In Massachusetts, consolidation has created a concentration of giant market participants whose dominance has decreased competition, hurt independent physicians and failed to produce the forward-looking innovation so desperately needed in the state’s beleaguered health care market.
The ongoing battle for power has left independent, community-based primary care physicians with little leverage. Physicians today are practicing in an environment few anticipated when they entered the profession.
Call it character or a calling, it was the dream of many young doctors to establish their own practices and devote themselves to providing care within a patient-physician relationship bases on understanding, honesty, and trust.
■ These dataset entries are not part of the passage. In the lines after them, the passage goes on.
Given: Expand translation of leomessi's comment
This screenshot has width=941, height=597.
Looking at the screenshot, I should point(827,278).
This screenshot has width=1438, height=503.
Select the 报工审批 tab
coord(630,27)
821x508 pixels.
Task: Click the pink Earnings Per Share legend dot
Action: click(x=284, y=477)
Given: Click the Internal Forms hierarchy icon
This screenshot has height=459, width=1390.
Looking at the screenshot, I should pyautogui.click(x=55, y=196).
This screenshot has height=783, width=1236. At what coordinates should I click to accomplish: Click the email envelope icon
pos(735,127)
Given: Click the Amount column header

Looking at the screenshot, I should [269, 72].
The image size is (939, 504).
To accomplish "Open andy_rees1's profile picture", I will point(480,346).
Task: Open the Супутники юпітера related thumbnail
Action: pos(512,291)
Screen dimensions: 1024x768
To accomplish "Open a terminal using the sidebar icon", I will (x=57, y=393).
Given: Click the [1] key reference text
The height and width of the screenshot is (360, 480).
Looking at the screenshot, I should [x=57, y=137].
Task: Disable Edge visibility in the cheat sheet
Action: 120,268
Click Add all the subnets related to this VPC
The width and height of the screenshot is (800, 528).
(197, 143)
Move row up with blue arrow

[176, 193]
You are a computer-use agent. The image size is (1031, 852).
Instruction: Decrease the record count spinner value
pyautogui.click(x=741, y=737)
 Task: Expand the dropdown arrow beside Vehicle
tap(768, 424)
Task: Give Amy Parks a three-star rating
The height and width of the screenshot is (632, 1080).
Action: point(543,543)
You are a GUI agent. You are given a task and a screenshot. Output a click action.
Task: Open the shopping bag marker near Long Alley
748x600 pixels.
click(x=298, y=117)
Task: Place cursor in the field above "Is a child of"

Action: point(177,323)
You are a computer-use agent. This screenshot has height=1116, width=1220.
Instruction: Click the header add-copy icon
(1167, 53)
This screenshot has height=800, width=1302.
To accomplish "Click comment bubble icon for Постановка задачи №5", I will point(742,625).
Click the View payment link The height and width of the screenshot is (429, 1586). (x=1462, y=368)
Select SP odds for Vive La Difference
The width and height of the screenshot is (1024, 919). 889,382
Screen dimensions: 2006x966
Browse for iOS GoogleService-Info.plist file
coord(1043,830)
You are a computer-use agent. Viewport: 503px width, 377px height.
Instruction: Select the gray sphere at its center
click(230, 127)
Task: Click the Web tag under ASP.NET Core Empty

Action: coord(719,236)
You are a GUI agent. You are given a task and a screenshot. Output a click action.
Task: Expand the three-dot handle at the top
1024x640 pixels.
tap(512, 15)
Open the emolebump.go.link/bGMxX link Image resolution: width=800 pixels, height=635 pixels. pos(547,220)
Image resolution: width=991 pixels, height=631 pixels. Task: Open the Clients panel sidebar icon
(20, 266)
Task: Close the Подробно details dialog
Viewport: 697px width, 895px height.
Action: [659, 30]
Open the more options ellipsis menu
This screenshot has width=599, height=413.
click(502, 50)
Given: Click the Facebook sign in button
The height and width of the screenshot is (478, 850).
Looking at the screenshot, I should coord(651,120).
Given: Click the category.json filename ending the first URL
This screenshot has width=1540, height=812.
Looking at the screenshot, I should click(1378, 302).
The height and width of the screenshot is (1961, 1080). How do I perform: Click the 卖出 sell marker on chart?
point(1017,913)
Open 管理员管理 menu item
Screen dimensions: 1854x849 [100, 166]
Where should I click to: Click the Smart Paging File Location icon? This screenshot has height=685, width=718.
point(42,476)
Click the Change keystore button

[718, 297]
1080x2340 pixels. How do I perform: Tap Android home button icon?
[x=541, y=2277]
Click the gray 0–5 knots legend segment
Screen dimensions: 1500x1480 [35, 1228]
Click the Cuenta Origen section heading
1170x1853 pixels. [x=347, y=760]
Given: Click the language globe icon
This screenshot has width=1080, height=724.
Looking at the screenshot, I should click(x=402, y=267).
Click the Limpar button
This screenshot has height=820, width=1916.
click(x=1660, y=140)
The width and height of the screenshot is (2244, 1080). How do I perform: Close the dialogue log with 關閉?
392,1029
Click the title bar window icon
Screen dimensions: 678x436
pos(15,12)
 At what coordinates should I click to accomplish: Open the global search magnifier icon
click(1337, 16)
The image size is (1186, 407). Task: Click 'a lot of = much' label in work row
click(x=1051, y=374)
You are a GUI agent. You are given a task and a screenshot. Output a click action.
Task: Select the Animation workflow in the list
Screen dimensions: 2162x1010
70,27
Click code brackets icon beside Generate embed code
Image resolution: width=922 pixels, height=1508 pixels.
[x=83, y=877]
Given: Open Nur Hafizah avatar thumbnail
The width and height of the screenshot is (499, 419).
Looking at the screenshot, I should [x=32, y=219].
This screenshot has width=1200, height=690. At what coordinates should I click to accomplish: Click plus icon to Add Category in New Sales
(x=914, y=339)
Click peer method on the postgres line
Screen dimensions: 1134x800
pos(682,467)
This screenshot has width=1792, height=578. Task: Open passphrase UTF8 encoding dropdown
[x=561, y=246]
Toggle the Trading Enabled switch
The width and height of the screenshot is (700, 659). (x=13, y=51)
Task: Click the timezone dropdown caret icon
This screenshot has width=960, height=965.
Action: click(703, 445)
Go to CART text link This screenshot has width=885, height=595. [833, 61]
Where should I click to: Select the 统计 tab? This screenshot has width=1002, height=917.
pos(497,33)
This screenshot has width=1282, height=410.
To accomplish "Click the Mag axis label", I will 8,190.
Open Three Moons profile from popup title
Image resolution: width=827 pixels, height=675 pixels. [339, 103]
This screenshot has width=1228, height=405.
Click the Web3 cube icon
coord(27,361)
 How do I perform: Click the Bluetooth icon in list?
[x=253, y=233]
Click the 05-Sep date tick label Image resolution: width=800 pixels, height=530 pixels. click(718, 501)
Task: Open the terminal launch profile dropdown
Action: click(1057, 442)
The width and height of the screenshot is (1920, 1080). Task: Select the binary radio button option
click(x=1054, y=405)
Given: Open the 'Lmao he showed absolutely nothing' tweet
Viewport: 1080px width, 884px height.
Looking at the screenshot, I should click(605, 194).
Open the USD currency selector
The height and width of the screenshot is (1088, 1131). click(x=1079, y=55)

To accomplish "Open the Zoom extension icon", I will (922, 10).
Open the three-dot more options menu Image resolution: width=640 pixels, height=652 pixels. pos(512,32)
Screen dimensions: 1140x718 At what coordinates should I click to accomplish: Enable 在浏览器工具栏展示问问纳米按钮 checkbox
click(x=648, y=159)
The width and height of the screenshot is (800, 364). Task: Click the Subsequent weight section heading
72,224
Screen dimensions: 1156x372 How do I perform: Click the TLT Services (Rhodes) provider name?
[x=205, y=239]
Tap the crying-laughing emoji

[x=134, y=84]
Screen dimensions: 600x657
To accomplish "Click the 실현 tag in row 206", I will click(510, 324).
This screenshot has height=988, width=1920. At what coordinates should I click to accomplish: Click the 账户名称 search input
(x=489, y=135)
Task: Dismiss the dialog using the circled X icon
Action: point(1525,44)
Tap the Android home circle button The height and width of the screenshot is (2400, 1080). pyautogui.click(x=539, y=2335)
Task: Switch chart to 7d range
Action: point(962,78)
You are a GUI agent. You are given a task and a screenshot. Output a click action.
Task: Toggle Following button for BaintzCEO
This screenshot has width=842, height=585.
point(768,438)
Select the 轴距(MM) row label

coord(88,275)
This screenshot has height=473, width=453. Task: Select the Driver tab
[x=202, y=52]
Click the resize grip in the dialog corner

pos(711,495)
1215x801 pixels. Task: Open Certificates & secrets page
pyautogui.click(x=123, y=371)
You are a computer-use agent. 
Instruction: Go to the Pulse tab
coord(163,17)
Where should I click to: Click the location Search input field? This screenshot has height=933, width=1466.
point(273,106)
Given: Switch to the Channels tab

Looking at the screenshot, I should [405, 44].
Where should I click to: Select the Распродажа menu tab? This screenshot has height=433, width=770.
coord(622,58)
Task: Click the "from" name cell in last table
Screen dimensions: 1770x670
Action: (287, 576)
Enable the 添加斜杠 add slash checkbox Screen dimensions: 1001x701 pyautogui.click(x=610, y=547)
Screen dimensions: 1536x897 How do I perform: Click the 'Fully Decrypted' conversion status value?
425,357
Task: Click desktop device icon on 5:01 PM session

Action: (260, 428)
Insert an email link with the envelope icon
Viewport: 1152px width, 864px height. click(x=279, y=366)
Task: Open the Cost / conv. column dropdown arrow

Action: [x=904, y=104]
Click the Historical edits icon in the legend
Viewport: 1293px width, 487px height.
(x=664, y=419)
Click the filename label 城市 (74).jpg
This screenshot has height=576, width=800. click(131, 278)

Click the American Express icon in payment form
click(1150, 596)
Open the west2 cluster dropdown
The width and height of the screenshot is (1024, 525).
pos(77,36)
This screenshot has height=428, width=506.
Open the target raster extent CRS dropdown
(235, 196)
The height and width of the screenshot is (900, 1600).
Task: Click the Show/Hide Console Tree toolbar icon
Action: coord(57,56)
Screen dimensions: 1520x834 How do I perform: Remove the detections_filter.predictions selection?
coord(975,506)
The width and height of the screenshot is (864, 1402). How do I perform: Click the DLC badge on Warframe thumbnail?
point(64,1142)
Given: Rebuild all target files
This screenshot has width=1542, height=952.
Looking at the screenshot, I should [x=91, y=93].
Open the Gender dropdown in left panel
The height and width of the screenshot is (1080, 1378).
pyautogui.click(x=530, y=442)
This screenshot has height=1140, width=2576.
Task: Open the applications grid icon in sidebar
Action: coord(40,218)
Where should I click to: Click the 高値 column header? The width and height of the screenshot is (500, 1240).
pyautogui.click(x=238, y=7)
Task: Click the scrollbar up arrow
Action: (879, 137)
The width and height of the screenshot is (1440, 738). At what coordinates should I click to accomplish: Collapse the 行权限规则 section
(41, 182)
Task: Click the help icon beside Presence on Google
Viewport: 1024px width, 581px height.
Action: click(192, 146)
There was a time when doctors were willing and bale to spend quality time with patients, talking with Gladys about her diabetes or Larry about his high cholesterol. These “general practitioners” knew the medical histories of every member of a patient’s family because they treated them all, the whole person, from head to toe, from puberty to menopause.
Over the years, primary care physicians have had to sacrifice to continue delivering this style of care. They spend so much time on paperwork that their ability to care for patients is strained. They work at a frenetic pace from dawn to dusk, seeing more patients, faster, to meet productivity benchmarks. They operate in a resource-constraining reimbursement environment that has skyrocketed the cost of managing their practice and ratcheted down their incomes.
It’s no surprise that the percent of solo physician practitioners has steadily declined. Concurrently, there has been an increase in the number of specialists such as cardiologists, ophthalmologists, and radiologists whose services are more profitable.
The trend has serious ramifications, not only to cost and quality of care but also in the potential loss of the heart and soul of the medical profession. Primary care physicians provide the majority of frontline care and are key to preventing, diagnosing and treating most medical conditions.
In Massachusetts, we are fortunate to have a system that provides some of the best medical care in the world.
However, it is going the way of other consolidating industries. We’ve seen our local banks, manufacturers, and retailers gobbled up by giants of industry in the name of scale and purchasing power.
That’s OK when it’s about bank CD rates and razor blades, but it is altogether different when it’s ovaries, prostates, lungs, and hearts.
The Massachusetts Medical Society’s recently released Physician Practice Environment Index shows accelerating decline of physician satisfaction.
The primary drivers of the acceleration are the medical malpractice premium crisis, and the rising costs of maintaining a practice. If this trend continues, it will cause further erosion in the ranks of the primary care physician.
We should protect and uphold the role that primary care physicians play, and seek ways to restore their influence. To do so, we need a more competitive health care market.
It is time to move health care from the battleground to the negotiating table.
There is enormous opportunity for physicians to think differently and seek innovative alliances with other providers in a way that will spur competition for those courageous and committed enough to protect the relationship between physicians and their patients.